These records need to be repeated exactly, every one of them.
::: Excerpted data :::
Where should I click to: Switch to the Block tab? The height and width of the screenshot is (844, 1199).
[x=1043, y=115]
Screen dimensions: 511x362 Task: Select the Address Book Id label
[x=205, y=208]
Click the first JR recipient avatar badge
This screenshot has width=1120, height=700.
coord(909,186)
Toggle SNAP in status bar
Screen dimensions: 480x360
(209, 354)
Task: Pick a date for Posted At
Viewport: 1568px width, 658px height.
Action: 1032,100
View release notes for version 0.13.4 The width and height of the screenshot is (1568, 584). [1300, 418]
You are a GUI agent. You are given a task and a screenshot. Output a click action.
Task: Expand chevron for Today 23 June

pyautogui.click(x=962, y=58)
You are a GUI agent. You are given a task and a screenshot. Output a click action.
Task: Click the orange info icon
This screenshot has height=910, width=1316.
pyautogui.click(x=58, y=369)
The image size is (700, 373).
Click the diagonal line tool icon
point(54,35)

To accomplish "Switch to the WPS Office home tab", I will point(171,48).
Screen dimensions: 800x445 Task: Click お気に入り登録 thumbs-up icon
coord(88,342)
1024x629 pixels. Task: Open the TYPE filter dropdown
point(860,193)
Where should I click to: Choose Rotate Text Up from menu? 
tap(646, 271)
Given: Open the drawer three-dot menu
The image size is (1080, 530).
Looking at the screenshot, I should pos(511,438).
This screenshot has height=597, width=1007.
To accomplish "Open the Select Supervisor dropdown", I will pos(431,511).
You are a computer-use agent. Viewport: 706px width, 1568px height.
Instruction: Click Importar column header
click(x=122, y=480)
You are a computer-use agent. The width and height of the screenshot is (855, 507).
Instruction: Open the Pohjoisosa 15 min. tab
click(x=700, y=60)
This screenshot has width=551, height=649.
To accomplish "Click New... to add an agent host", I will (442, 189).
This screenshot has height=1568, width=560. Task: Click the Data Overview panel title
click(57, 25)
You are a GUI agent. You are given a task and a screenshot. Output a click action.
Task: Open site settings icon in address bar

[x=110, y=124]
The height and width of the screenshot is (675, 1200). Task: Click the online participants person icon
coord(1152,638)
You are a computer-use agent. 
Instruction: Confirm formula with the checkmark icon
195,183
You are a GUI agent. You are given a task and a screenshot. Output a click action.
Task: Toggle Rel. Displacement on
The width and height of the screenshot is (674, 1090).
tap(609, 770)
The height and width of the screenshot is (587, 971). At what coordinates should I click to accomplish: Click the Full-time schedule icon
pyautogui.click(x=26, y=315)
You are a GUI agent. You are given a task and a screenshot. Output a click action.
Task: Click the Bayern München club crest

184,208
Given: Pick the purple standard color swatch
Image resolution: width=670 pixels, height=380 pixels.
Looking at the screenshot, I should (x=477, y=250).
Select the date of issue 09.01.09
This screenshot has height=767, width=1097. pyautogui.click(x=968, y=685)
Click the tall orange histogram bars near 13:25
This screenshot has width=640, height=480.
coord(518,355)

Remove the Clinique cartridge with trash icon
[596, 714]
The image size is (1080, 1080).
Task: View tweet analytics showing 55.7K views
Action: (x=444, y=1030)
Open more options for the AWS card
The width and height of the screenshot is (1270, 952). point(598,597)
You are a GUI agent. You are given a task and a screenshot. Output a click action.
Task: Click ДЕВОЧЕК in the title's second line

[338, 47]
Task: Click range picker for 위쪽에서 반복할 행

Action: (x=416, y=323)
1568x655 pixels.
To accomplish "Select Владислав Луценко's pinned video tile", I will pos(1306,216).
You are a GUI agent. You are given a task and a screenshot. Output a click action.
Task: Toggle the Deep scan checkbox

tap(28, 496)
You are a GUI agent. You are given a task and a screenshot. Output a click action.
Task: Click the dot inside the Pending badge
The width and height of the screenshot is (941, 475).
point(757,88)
:::
§ **Problem solution**:
Where should I click to: Switch to the Block tab? The height and width of the screenshot is (844, 1199).
[x=1043, y=115]
Screen dimensions: 511x362 Task: Select the Address Book Id label
[x=205, y=208]
Click the first JR recipient avatar badge
This screenshot has width=1120, height=700.
coord(909,186)
Toggle SNAP in status bar
Screen dimensions: 480x360
(209, 354)
Task: Pick a date for Posted At
Viewport: 1568px width, 658px height.
Action: 1032,100
View release notes for version 0.13.4 The width and height of the screenshot is (1568, 584). [1300, 418]
You are a GUI agent. You are given a task and a screenshot. Output a click action.
Task: Expand chevron for Today 23 June

pyautogui.click(x=962, y=58)
You are a GUI agent. You are given a task and a screenshot. Output a click action.
Task: Click the orange info icon
This screenshot has height=910, width=1316.
pyautogui.click(x=58, y=369)
The image size is (700, 373).
Click the diagonal line tool icon
point(54,35)

To accomplish "Switch to the WPS Office home tab", I will point(171,48).
Screen dimensions: 800x445 Task: Click お気に入り登録 thumbs-up icon
coord(88,342)
1024x629 pixels. Task: Open the TYPE filter dropdown
point(860,193)
Where should I click to: Choose Rotate Text Up from menu? 
tap(646, 271)
Given: Open the drawer three-dot menu
The image size is (1080, 530).
Looking at the screenshot, I should pos(511,438).
This screenshot has height=597, width=1007.
To accomplish "Open the Select Supervisor dropdown", I will pos(431,511).
You are a computer-use agent. Viewport: 706px width, 1568px height.
Instruction: Click Importar column header
click(x=122, y=480)
You are a computer-use agent. The width and height of the screenshot is (855, 507).
Instruction: Open the Pohjoisosa 15 min. tab
click(x=700, y=60)
This screenshot has width=551, height=649.
To accomplish "Click New... to add an agent host", I will (442, 189).
This screenshot has height=1568, width=560. Task: Click the Data Overview panel title
click(57, 25)
You are a GUI agent. You are given a task and a screenshot. Output a click action.
Task: Open site settings icon in address bar

[x=110, y=124]
The height and width of the screenshot is (675, 1200). Task: Click the online participants person icon
coord(1152,638)
You are a computer-use agent. 
Instruction: Confirm formula with the checkmark icon
195,183
You are a GUI agent. You are given a task and a screenshot. Output a click action.
Task: Toggle Rel. Displacement on
The width and height of the screenshot is (674, 1090).
tap(609, 770)
The height and width of the screenshot is (587, 971). At what coordinates should I click to accomplish: Click the Full-time schedule icon
pyautogui.click(x=26, y=315)
You are a GUI agent. You are given a task and a screenshot. Output a click action.
Task: Click the Bayern München club crest

184,208
Given: Pick the purple standard color swatch
Image resolution: width=670 pixels, height=380 pixels.
Looking at the screenshot, I should (x=477, y=250).
Select the date of issue 09.01.09
This screenshot has height=767, width=1097. pyautogui.click(x=968, y=685)
Click the tall orange histogram bars near 13:25
This screenshot has width=640, height=480.
coord(518,355)

Remove the Clinique cartridge with trash icon
[596, 714]
The image size is (1080, 1080).
Task: View tweet analytics showing 55.7K views
Action: (x=444, y=1030)
Open more options for the AWS card
The width and height of the screenshot is (1270, 952). point(598,597)
You are a GUI agent. You are given a task and a screenshot. Output a click action.
Task: Click ДЕВОЧЕК in the title's second line

[338, 47]
Task: Click range picker for 위쪽에서 반복할 행

Action: (x=416, y=323)
1568x655 pixels.
To accomplish "Select Владислав Луценко's pinned video tile", I will pos(1306,216).
You are a GUI agent. You are given a task and a screenshot. Output a click action.
Task: Toggle the Deep scan checkbox

tap(28, 496)
You are a GUI agent. You are given a task and a screenshot. Output a click action.
Task: Click the dot inside the Pending badge
The width and height of the screenshot is (941, 475).
point(757,88)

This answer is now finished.